According to Cointelegraph, the ARK 21Shares Bitcoin ETF (ARKB) is set to implement a 3-for-1 share split later this month, as announced by its issuer, 21Shares. The move, scheduled for June 16, aims to make the shares more accessible to a wider range of investors and improve trading efficiency. Despite the stock split, the ETF's investment strategy, which tracks the price of Bitcoin (BTC), will remain unchanged. The Bitcoin holdings of the fund will also stay the same, and the ETF will continue its usual trading operations without any alteration to its total net asset value.
A stock split involves dividing existing shares into multiple new shares, and in a 3-for-1 split, each share is divided into three, maintaining the overall value. This strategy is often employed to make shares more affordable to retail investors, who might feel priced out when share prices rise. As of June 2, ARKB closed trading at $104.25 per share, meaning post-split, each share would be valued at just under $35. The ARK 21Shares Bitcoin ETF, a collaboration between 21Shares and ARK Invest, has recently been the worst-performing fund among the 11 spot Bitcoin ETFs in the United States, experiencing six consecutive days of outflows totaling $430 million. On June 2 alone, $74 million exited the fund, as reported by CoinGlass.

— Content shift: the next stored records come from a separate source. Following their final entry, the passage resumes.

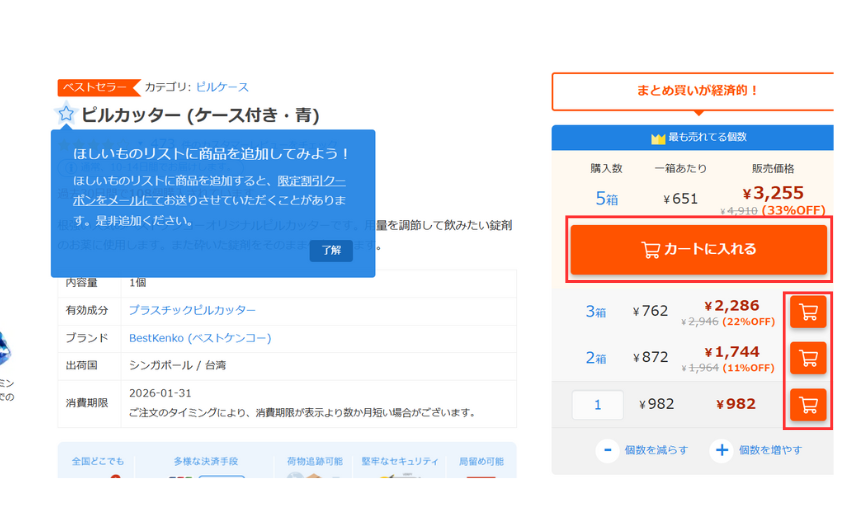Click cart icon in the single-unit ¥982 row
The image size is (844, 521).
[807, 405]
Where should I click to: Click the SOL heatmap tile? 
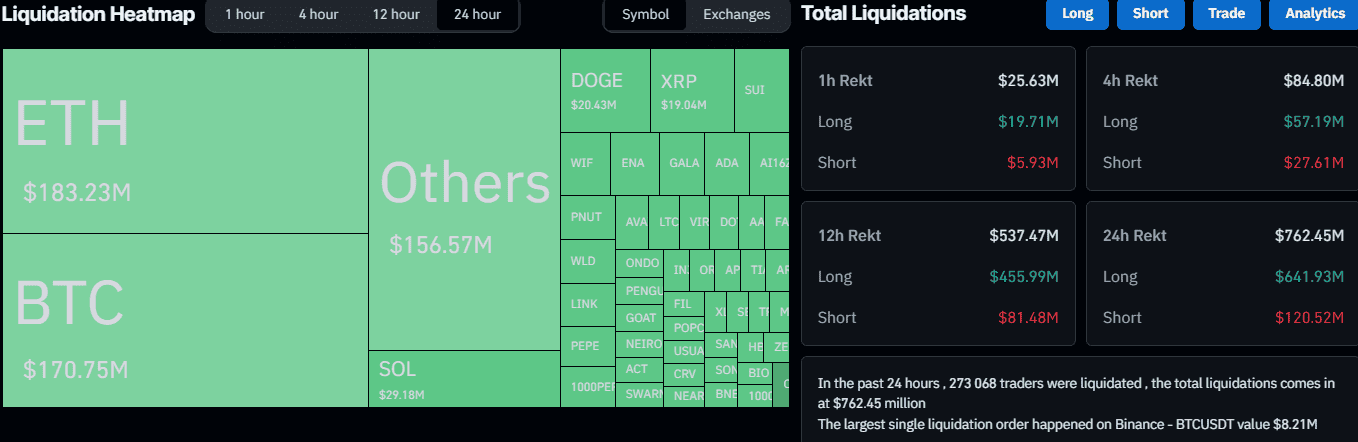pyautogui.click(x=464, y=378)

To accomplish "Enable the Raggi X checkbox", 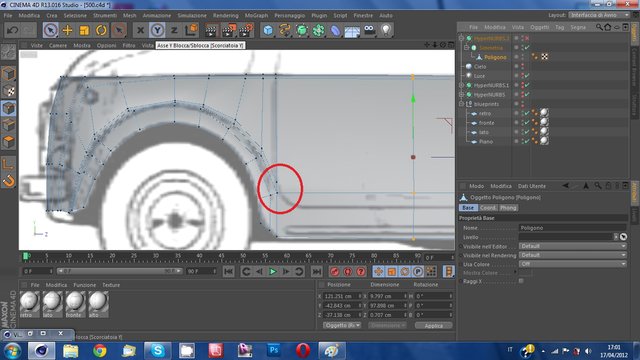I will pos(521,281).
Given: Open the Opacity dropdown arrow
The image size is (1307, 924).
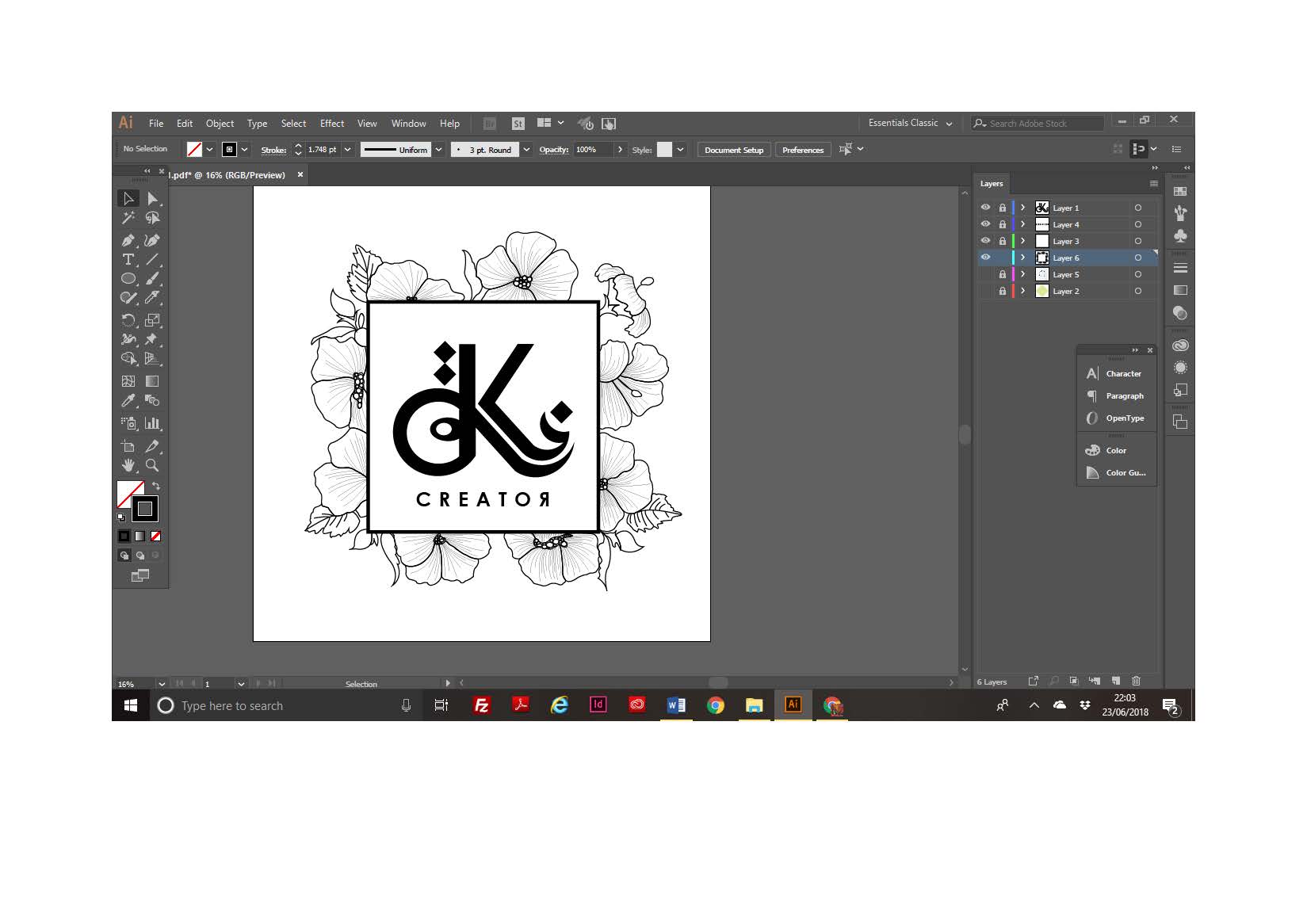Looking at the screenshot, I should coord(621,149).
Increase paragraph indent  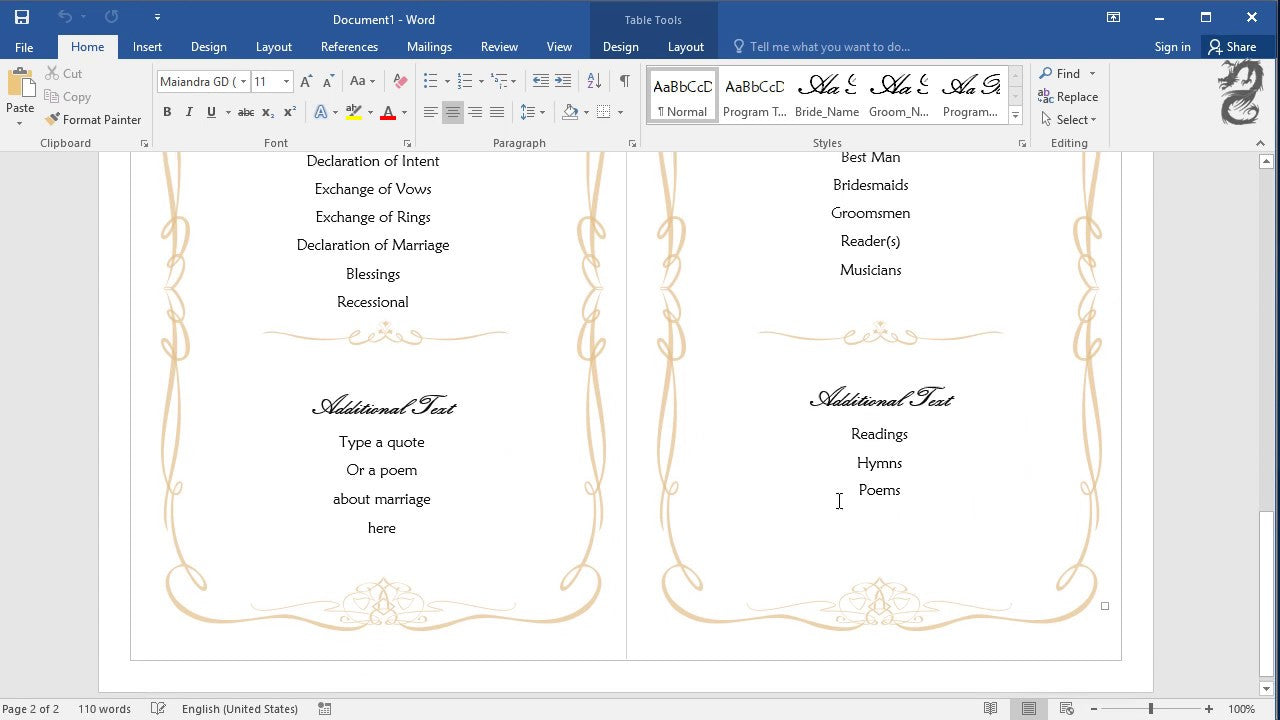[563, 81]
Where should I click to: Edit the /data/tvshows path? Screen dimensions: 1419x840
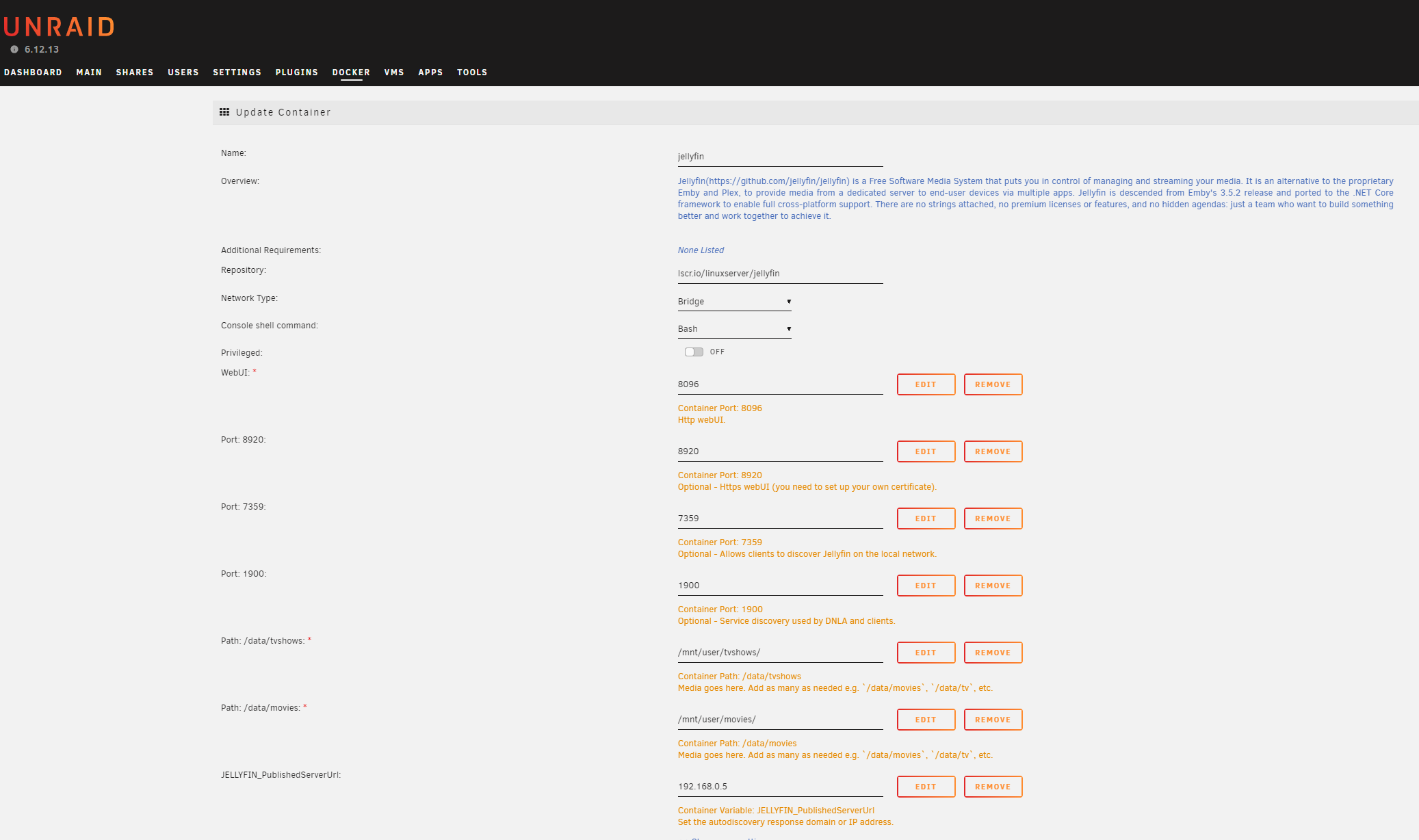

Despite these outflows, ARKB remains the third-largest fund in terms of total aggregate inflows, with $2.37 billion, following similar ETFs from BlackRock and Fidelity. Currently, ARKB manages $4.8 billion in assets and has achieved a year-to-date return of 7.35%. Meanwhile, spot Bitcoin ETFs in the U.S. have seen a reversal from inflows to an aggregate net outflow of $1.2 billion over the past three trading days, coinciding with a 4% drop in Bitcoin prices from over $108,000 to just below $104,000 on June 2. Glassnode noted that the previous week's inflow of more than 6,100 BTC marked the seventh consecutive week of net inflows, indicating consistent demand despite a slowdown in momentum.